I think A-2-4-9 will peg best with three low cards and a high card while 2-4-8-9 should be next best.

Summary:

A-2-4-9 has the lowest starting value but has the most cuts for improvement and 16 cuts for 6/8pts. It also should peg best. So I'll throw the 8-10.
HalscribCLX
5312 votes

Joined: February 2008

 
 
 
Sunday 3:45 PM
At 0-0* playing an Offense strategy for the pegging the dynamic expected averages and Win/Loss %s are:

__________________Our
Offense__Hand_Pegs__Crib___Total___W9 %____W10 %
2-4-8-9___4.46+1.70+(-4.26)=1.90____18.7____19.2
A-2-4-9___4.70+1.93+(-4.75)=1.88____20.6____19.7
4-8-9-10__5.24+1.30+(-4.84)=1.70____19.7____19.4
A-8-9-10__5.28+1.35+(-5.05)=1.58____19.9____19.2

Offense_____L9 %____L10 %
2-4-8-9______36.9____53.7
A-2-4-9______38.5____54.1
4-8-9-10_____38.0____54.0
A-8-9-10_____38.4____54.3

2-4-8-9 is very slightly best for expected averages by 0.02pt over A-2-4-9. However A-2-4-9 is slightly better for Win %s but slightly worse for Loss %s. As we're playing Offense I'll select the more Offense oriented keep and select 8-10 to discard.

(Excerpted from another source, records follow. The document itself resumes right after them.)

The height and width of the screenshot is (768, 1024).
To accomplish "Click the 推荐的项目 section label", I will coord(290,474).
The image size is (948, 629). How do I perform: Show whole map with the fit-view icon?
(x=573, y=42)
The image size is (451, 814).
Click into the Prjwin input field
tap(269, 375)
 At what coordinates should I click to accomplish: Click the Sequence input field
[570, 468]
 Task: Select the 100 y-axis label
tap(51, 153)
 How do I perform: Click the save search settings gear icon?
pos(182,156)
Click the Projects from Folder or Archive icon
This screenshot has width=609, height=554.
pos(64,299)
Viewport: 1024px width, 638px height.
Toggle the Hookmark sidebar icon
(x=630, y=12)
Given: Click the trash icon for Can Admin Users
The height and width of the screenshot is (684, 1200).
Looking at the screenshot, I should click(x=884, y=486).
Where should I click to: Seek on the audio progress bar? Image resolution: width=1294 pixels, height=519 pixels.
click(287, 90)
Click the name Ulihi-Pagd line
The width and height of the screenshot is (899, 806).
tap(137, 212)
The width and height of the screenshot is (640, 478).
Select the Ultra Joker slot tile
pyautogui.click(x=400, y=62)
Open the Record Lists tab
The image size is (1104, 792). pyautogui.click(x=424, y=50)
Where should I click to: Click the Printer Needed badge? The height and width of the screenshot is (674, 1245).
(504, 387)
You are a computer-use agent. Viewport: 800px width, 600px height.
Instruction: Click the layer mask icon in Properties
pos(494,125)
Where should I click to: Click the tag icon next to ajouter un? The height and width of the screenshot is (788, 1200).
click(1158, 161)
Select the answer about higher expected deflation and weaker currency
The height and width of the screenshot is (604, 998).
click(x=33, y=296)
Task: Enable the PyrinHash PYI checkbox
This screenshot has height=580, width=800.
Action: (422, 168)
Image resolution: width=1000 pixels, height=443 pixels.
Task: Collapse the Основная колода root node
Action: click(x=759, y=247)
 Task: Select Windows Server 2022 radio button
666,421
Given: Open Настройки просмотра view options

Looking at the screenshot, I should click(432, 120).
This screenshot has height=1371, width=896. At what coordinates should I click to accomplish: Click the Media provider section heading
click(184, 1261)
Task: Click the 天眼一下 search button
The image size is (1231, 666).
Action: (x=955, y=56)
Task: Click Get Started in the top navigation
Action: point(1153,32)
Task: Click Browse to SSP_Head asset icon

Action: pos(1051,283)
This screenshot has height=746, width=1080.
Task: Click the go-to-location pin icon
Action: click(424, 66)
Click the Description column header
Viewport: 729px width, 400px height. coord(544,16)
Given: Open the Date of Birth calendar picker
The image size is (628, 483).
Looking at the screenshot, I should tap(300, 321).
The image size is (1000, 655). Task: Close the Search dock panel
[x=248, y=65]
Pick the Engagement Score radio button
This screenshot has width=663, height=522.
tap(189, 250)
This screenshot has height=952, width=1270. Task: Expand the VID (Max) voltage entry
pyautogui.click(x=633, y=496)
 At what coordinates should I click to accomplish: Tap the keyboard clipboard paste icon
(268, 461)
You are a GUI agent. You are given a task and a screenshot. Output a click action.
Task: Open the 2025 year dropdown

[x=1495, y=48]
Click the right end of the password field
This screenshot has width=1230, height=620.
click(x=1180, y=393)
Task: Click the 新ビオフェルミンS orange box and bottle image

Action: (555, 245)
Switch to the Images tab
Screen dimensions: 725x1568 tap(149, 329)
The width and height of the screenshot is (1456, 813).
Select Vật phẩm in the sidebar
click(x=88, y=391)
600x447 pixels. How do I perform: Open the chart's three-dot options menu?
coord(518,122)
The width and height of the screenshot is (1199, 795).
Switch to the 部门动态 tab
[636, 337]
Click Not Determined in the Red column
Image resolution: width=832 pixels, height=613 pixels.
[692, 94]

After the 4 cut I'll lead the 4 and play Offense:

Lead_____________Our Pegging Pts.
4______________________2.22
A______________________2.03
9______________________1.88
2______________________1.33
RubyTuesday
908 votes

Joined: January 2019

 
 
 
Sunday 3:50 PM
I wanted to keep the run, looked at the discard tables and threw A 2
Ras2829
5146 votes

Joined: November 2008

 
 
 
Sunday 5:55 PM
This hand was from a game with REX and have seen it a few times since in electronic and live play. The three consecutive small cards with high pegging value put holding the A-2-4-9 up just a hair. If you lack confidence in your pegging game, play the 2-4-8-9, which has the higher combined value. You can come real close to sorting out pegging value using this simple approach: A-5 have high pegging value, 6-7-8-9 have moderate pegging value, Jack has low pegging value, and 10,Q,K have none. Appreciate the positive comments relative to the quality of the puzzle. It's off., off., off., and lead the 4 keeping A-2 intact.
Ras2829 says: Of course if primarily concerned with potential hand value, holding 2-4-8-9 with the gapper at the lower end and the touching cards at the upper end is the way to go.